Source records
□ □ □ □ □

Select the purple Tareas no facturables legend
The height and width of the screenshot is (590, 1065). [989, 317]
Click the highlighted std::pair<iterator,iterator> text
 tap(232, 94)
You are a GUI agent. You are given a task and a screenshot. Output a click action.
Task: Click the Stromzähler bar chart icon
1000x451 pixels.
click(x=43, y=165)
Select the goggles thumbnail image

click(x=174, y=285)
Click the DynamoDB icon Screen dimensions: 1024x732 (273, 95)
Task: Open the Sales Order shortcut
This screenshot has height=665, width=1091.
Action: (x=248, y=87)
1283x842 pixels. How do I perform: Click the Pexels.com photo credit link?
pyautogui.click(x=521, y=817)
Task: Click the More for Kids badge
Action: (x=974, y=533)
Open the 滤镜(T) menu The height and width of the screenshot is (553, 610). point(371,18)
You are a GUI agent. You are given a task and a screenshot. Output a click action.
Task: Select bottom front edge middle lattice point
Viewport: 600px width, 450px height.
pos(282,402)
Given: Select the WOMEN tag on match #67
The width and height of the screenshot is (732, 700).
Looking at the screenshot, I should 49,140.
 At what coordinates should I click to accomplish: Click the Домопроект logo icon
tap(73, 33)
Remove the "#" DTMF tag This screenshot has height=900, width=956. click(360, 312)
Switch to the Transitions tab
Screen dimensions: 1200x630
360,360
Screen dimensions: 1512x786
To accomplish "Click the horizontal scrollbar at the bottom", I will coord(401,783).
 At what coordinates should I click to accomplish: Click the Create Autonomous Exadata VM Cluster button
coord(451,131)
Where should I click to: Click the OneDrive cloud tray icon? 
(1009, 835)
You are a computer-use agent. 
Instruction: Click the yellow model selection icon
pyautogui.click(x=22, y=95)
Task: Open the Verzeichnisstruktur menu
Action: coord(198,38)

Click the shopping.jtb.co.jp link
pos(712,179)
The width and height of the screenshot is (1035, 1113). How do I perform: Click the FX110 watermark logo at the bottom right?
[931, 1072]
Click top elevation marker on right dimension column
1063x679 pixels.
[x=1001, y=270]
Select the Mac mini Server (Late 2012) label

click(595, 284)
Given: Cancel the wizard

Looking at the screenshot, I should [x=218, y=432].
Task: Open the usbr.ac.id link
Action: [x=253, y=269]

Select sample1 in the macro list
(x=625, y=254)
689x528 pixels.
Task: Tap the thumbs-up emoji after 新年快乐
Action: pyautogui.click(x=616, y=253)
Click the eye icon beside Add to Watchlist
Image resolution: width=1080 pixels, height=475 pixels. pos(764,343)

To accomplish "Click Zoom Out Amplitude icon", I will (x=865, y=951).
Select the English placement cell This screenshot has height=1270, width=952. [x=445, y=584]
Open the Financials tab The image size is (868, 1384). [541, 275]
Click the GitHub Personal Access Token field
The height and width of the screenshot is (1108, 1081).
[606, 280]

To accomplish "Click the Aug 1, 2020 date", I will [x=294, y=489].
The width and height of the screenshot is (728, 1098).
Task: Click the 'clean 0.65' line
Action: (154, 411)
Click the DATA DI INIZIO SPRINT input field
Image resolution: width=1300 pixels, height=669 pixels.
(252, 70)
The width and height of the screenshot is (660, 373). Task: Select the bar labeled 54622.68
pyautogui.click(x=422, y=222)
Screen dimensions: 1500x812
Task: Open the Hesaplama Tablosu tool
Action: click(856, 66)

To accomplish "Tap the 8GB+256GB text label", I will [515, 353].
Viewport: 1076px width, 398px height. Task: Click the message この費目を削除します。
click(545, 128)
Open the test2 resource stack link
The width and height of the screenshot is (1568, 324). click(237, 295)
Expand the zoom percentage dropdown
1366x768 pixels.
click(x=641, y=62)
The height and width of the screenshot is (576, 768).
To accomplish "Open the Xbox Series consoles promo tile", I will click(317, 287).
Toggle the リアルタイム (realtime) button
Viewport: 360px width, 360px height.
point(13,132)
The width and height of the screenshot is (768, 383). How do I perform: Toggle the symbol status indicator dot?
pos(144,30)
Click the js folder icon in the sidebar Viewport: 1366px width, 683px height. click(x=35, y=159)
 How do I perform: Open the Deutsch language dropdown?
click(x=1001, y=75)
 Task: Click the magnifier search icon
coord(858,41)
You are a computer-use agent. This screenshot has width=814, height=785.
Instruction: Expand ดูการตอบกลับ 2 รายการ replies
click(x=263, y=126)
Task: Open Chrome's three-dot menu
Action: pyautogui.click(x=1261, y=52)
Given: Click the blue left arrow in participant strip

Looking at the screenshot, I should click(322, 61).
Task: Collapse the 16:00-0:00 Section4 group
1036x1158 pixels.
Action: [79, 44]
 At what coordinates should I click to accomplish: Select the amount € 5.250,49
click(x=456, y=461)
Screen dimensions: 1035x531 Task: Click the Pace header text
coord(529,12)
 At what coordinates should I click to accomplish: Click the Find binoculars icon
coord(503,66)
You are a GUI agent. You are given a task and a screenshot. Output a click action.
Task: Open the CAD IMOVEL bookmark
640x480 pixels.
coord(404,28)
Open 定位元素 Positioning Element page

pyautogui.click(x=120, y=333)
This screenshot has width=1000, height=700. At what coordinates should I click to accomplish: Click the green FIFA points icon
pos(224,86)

□ □ □ □ □

• What is expected
Only lines holding the string "computer" are wanted; gather each one from the entries above.

• Your solution
You are a computer-use agent. 
You are a computer-use agent. This screenshot has width=814, height=785.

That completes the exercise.